Como profesora en una escuela y luego como madre, he visto en el comportamiento de niños que solía hacer travesuras parecidas o peores cuando tenía su edad. Y he empezado a darme cuenta de lo mucho que mis padres me han perdonado a lo largo de los años. Como dice S. Juan Crisóstomo: “Si no declaras la magnitud de la culpa, no conocerás la grandeza del perdón” (“Hom. sobre Lázaro”, 4).

Y mis padres me habían perdonado hasta tal punto que se les olvidaba lo mal que les había tratado de pequeña, las veces que no quise hablar con mi madre cuando ella se interesaba por mí, cómo no me había preocupado por mi padre cuando él estaba en el extranjero, cómo no quise escuchar a mi padre cuando quería explicarme por qué le parecía mejor que no me casara con mi esposo…

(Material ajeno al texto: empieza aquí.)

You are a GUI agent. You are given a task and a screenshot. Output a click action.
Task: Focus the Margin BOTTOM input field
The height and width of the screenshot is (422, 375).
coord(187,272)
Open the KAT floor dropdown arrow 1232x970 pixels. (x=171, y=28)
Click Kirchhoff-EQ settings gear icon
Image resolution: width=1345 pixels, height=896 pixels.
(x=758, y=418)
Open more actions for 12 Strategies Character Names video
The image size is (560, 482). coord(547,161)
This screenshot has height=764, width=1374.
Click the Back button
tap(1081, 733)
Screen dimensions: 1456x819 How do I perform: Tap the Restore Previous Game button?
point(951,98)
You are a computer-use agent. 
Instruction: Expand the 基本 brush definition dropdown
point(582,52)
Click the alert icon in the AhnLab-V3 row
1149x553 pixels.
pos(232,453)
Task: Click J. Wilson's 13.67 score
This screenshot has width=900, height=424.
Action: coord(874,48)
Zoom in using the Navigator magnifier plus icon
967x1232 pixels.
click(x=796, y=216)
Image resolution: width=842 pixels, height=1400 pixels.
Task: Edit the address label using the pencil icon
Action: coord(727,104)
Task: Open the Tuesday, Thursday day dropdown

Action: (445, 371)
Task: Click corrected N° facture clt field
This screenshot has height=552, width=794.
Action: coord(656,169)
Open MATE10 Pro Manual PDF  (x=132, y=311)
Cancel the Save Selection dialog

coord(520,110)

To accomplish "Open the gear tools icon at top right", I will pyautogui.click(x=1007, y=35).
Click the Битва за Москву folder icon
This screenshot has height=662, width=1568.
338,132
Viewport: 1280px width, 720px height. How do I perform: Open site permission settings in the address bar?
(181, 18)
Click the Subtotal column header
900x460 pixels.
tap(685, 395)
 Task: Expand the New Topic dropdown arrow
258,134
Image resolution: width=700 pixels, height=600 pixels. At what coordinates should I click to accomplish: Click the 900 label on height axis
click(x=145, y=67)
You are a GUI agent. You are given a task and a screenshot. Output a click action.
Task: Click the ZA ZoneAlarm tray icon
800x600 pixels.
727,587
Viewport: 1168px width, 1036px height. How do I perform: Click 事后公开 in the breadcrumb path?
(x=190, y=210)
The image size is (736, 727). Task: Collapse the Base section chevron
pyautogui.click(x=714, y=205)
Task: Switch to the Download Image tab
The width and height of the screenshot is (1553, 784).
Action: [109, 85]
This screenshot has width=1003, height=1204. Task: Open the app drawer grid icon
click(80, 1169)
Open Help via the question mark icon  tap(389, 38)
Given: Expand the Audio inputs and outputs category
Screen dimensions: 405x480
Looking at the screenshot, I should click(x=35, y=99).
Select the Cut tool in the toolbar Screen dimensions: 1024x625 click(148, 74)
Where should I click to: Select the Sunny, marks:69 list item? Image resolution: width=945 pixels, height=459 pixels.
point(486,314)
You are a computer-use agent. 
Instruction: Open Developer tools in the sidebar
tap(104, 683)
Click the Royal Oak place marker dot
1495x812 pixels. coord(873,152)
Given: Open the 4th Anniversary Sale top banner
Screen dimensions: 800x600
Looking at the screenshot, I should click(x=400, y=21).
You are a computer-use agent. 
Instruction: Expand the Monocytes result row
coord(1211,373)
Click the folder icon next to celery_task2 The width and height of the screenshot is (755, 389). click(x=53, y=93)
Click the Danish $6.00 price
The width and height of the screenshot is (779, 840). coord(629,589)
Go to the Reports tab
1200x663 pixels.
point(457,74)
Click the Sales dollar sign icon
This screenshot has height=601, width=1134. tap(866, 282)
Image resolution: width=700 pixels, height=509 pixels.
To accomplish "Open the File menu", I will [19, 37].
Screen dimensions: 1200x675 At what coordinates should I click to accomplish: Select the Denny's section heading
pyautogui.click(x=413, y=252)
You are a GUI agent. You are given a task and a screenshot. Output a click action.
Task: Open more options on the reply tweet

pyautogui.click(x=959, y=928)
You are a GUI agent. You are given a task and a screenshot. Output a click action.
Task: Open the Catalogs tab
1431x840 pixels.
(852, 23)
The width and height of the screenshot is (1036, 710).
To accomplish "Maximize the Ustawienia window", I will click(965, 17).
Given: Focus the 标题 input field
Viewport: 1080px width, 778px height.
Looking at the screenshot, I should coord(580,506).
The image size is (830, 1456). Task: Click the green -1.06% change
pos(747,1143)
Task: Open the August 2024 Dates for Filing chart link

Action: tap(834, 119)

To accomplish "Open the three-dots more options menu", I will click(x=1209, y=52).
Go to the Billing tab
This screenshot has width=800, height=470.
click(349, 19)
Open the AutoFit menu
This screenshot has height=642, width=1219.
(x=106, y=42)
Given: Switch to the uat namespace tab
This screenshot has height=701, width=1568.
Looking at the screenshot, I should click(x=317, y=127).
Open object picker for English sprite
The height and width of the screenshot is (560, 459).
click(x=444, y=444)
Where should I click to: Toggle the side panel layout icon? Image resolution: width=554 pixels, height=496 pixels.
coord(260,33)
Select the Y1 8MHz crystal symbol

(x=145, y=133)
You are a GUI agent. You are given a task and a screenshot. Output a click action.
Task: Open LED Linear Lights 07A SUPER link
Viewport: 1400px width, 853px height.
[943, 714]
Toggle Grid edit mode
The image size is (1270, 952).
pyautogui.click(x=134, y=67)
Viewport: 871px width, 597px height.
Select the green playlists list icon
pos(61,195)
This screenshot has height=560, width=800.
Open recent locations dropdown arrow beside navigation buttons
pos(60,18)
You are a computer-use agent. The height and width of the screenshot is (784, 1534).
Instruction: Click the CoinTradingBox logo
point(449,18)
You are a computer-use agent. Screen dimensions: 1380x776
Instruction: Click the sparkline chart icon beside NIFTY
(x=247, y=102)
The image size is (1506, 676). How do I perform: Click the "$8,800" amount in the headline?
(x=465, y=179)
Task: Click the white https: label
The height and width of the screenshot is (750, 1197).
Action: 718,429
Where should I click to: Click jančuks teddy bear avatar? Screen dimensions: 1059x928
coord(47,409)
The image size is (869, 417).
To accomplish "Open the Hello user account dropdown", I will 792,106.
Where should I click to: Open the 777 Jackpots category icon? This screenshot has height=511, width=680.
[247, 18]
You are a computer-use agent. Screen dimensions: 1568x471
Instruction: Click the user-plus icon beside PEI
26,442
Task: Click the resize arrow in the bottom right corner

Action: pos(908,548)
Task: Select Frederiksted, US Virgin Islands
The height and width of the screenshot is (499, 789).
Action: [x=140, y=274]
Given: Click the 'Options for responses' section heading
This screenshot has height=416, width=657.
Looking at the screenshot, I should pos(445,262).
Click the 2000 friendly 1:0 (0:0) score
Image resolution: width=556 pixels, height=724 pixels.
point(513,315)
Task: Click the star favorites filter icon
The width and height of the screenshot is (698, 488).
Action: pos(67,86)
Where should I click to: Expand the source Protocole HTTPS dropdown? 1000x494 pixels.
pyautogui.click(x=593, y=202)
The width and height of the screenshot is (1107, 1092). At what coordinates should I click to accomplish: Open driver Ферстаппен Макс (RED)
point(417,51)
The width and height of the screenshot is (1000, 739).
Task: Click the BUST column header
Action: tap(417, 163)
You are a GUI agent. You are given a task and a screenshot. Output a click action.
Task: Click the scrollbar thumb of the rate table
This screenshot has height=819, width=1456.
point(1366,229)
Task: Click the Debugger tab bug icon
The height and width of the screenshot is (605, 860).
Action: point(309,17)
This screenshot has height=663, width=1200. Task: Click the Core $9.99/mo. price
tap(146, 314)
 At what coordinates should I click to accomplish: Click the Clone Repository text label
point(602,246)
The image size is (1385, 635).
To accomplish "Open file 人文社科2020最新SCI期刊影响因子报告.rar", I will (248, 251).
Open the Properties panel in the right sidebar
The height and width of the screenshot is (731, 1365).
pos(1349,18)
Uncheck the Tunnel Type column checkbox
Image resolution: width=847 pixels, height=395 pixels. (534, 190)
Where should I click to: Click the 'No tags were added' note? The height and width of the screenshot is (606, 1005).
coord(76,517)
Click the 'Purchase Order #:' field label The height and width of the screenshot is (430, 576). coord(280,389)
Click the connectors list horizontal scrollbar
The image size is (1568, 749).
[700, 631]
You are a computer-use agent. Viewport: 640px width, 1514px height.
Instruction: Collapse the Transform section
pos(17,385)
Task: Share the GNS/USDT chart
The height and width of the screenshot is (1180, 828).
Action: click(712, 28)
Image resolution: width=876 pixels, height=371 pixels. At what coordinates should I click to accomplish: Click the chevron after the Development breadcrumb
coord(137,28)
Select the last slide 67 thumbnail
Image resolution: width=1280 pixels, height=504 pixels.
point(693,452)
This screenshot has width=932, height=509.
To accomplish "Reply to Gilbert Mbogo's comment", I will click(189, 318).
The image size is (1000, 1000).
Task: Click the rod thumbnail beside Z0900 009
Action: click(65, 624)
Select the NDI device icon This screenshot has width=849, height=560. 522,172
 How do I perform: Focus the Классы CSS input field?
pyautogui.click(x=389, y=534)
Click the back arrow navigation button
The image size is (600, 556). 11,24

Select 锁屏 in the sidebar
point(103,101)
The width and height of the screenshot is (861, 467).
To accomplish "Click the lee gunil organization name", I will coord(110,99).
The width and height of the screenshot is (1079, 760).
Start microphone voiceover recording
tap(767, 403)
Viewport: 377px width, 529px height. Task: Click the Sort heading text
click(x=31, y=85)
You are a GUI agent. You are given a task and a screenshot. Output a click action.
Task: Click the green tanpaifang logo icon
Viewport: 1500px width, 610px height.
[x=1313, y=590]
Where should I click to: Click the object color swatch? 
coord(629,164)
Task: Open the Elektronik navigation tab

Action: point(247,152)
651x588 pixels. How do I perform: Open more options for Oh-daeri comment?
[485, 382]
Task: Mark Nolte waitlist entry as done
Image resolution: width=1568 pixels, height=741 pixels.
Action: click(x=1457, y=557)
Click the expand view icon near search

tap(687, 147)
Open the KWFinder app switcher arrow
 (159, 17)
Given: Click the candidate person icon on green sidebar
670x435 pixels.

“La caridad lleva siempre a la comprensión” (S. Juan Crisóstomo, 73), y mis padres demostraron a lo largo de los años que me comprendían y amaban más de lo que me merecía cuando no les honraba como Dios manda. “Más que el pecado mismo, irrita y ofende a Dios que los pecadores no sientan dolor alguno de sus pecados” (S. Juan Crisóstomo,14), y me imagino que a mis padres también les habría dolido que día tras día, año tras año, no fuera capaz de ver que les hubiera hecho algún mal.

Años después me he dado cuenta por fin, gracias a Dios, que mis padres me castigaban cuando me lo merecía para poder educarme, pero también me mimaban mucho; que mi madre se preocupaba por mí hasta cuando estaba ella en el hospital e insistía en llamarme cada tarde por teléfono por muy mal que se encontrara; que mi padre estuvo bastante tiempo angustiado con la noticia de lo grave que estaba mi madre pero no podía volver porque no tenía billete de vuelta; que mi padre recordaba que una tía mía tuvo que enfrentar muchos problemas al casarse con un americano y quería evitarme eso…

Cara a cara con las dificultades que me encuentro a diario intentando ser una buena madre para mis hijos, me doy cuenta también de lo poco que he apreciado los esfuerzos y el cariño de mis padres. Tiene mucha razón S. Juan Crisóstomo al explicar: “No prohibe el Señor la reprensión y corrección de las faltas de los demás, sino el menosprecio y el olvido de los propios pecados, cuando se reprenden los del prójimo. Conviene, pues, en primer lugar examinar con sumo cuidado nuestros defectos, y entonces pasemos a reprender los de los demás.” (en “Catena Aurea”, vol. 1, p. 421)

El Señor me permitió demostrarle a mi madre antes de que falleciera que sí le amaba y me ha concedido tiempo para hacer lo mismo con mi padre. Procuraré de ahora en adelante seguir el consejo de S. Juan Crisóstomo respecto a mi relación con mi padre: “…a una sola cosa hemos de atender: a ordenar con perfección nuestra propia conducta” (15), con la esperanza de mejorar:

  • “Despues de referirse [el Señor] a los modos de perdición, narra por fin la parábola de la tierra buena. No da así lugar a la desesperación, antes abre el camino a la esperanza del arrepentimiento y muestra que todos pueden convertirse en buena tierra.” (44).

Que el Señor nos conceda a todos esa gracia. Mientras tanto, esta tarde mis hijos y yo llamaremos por teléfono a mi padre.

¿Ha superado alguna vez un malentendido con sus padres? ¿Cómo lo logró? ¿Qué opina de la diferencia entre generaciones?